Using a framework of availability, accessibility, and acceptability, the authors find that fewer than one in ten coerced debts could realistically be resolved through existing debtor-creditor law. The article ends with a call for reform, including broader recognition of coerced debt and stronger statutory protections.
Commentary:
This is an important paper, and not just for academics. It should be required reading for domestic-violence advocates and divorce attorneys—and, frankly, for bankruptcy lawyers who don’t routinely think about IPV and coercion.
One of the article’s most striking findings is not simply that legal remedies fail, but why they fail. Survivors often do not pursue relief because the systems meant to help them are expensive, frightening, culturally incompetent, or actively dangerous. That rings true. But there is another layer here that deserves more attention: there is a deep and persistent ignorance about bankruptcy among the very professionals most likely to encounter coerced debt first.
That ignorance exists not only among laypeople—who understandably don’t know what they don’t know—but also among DV advocates and divorce lawyers. Many harbor a reflexive aversion to bankruptcy, viewing it as a moral failure, a last resort, or something that will “ruin” a survivor’s life.

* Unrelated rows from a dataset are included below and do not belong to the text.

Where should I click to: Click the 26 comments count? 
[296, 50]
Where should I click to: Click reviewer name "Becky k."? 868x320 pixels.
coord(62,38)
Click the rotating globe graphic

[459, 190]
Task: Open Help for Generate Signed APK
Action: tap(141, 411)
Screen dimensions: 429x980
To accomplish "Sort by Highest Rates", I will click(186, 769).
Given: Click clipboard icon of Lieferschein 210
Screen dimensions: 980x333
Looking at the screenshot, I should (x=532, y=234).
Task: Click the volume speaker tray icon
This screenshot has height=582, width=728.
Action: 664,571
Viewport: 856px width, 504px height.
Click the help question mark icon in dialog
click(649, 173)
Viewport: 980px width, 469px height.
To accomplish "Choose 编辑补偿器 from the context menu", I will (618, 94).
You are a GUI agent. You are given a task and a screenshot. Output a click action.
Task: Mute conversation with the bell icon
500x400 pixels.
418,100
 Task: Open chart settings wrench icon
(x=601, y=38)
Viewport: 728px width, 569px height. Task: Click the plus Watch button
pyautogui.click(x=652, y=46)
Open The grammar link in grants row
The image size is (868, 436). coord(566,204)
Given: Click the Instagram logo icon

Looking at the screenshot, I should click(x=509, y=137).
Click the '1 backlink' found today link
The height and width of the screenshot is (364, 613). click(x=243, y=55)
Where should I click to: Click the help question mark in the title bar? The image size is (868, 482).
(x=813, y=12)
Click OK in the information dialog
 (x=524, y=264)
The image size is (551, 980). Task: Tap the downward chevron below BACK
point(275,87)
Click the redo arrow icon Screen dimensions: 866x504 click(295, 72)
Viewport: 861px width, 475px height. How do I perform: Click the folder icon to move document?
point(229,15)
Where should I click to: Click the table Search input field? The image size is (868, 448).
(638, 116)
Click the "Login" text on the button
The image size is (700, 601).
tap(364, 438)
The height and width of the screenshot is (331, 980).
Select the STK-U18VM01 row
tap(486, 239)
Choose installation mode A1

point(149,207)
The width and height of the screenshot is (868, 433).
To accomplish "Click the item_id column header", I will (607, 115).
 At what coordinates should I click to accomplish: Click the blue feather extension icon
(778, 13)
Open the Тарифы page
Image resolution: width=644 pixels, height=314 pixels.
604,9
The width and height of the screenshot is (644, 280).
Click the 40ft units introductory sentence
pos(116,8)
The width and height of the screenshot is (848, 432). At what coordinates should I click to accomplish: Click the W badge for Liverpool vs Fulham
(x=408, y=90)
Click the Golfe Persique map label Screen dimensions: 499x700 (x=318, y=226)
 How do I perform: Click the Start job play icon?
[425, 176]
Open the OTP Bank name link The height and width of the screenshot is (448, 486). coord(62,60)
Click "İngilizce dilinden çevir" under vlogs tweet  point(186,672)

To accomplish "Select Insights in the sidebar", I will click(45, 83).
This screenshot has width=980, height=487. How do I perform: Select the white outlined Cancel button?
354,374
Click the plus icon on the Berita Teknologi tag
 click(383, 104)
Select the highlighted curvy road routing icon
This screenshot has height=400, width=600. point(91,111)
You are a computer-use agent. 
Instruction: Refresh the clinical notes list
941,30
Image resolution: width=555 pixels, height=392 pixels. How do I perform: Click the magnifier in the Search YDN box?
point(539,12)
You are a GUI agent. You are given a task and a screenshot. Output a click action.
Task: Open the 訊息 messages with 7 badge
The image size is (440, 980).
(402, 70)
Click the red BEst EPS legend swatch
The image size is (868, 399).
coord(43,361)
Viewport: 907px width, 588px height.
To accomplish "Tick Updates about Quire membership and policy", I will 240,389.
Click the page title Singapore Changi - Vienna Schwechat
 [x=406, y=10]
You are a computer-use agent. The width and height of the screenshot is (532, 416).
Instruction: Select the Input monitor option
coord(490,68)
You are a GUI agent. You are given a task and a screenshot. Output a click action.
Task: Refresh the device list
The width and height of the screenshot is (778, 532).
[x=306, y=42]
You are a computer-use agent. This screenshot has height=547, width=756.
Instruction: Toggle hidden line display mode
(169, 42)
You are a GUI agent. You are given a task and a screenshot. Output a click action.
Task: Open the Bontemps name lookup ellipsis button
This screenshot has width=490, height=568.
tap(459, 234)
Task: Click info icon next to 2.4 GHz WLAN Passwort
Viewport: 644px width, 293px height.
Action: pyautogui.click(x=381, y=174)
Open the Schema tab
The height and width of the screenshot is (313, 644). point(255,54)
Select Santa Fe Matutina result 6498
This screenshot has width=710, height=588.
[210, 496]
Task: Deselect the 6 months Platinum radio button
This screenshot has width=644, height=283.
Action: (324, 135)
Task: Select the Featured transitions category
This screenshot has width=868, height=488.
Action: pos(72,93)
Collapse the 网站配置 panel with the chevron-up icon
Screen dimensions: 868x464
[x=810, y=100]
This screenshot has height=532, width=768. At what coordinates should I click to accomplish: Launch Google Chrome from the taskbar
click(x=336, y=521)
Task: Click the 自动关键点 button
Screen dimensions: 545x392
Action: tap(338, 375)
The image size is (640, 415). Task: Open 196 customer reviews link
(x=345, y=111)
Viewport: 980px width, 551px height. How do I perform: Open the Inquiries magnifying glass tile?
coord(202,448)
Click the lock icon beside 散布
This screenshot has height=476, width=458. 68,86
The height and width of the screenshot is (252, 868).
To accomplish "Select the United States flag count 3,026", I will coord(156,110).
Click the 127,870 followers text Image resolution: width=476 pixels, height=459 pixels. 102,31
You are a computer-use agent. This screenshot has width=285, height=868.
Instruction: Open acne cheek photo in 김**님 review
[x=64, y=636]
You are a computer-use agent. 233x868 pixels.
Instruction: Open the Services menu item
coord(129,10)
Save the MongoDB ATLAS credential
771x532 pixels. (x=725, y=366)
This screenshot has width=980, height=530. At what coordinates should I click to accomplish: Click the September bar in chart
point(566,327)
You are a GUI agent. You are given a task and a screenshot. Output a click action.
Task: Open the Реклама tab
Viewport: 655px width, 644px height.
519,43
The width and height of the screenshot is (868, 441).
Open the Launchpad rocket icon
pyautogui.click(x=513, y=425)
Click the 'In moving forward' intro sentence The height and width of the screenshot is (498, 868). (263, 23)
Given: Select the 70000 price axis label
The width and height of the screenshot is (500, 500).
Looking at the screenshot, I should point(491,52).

Some divorce attorneys are also understandably concerned that a bankruptcy might discharge unpaid attorney’s fees. The result is that bankruptcy is often never seriously discussed, even when it is the most effective—and sometimes the only—tool available.
I saw a version of this long before I ever became a bankruptcy lawyer. In 1998, fresh out of law school, I worked on an acrimonious divorce where the only contested issue was about $20,000 in joint credit-card debt. No assets. No children. Each party ultimately spent more than $3,000 in legal fees fighting over which of them would be “responsible” for debts that the credit-card companies were never going to release either of them from anyway. Even back then, they could have filed a joint bankruptcy for under $1,000 total and moved on with their lives. Instead, they paid lawyers to argue over a legal fiction.
Multiply that dynamic by coercive control, fear of retaliation, and financial abuse, and you begin to see how perverse the system becomes.
Divorce Courts, Contracts, and Bankruptcy’s Missing Seat at the Table
The authors correctly note that divorce courts cannot shift contractual liability from an abused debtor to an abuser without running headlong into constitutional problems—namely, interference with private contracts. At best, courts can order indemnification. At worst, they do nothing.
Bankruptcy, however, sits in a different constitutional posture. Congress can impair contracts, and it has done so for over two centuries. Used thoughtfully and in coordination with divorce proceedings, bankruptcy could solve problems that family courts simply cannot.
That said, there is a real tension here. Actually shifting liability to an abuser—outside of bankruptcy—may increase the risk of further abuse and may also deplete the abuser’s resources, impairing child support or alimony. A more realistic (if underexplored) option may be placing the abuser into an involuntary bankruptcy, liquidating non-exempt assets to pay creditors, and discharging the remaining debts for both parties. It’s not a silver bullet, but it is at least a tool worth discussing—something divorce courts and DV advocates rarely do.
North Carolina Law: Existing Tools and Promising Reform
North Carolina debtors already have some protection. The North Carolina Identity Theft Protection Act, N.C.G.S. § 75-60 et seq., can apply to certain coerced debts, though it is far from comprehensive.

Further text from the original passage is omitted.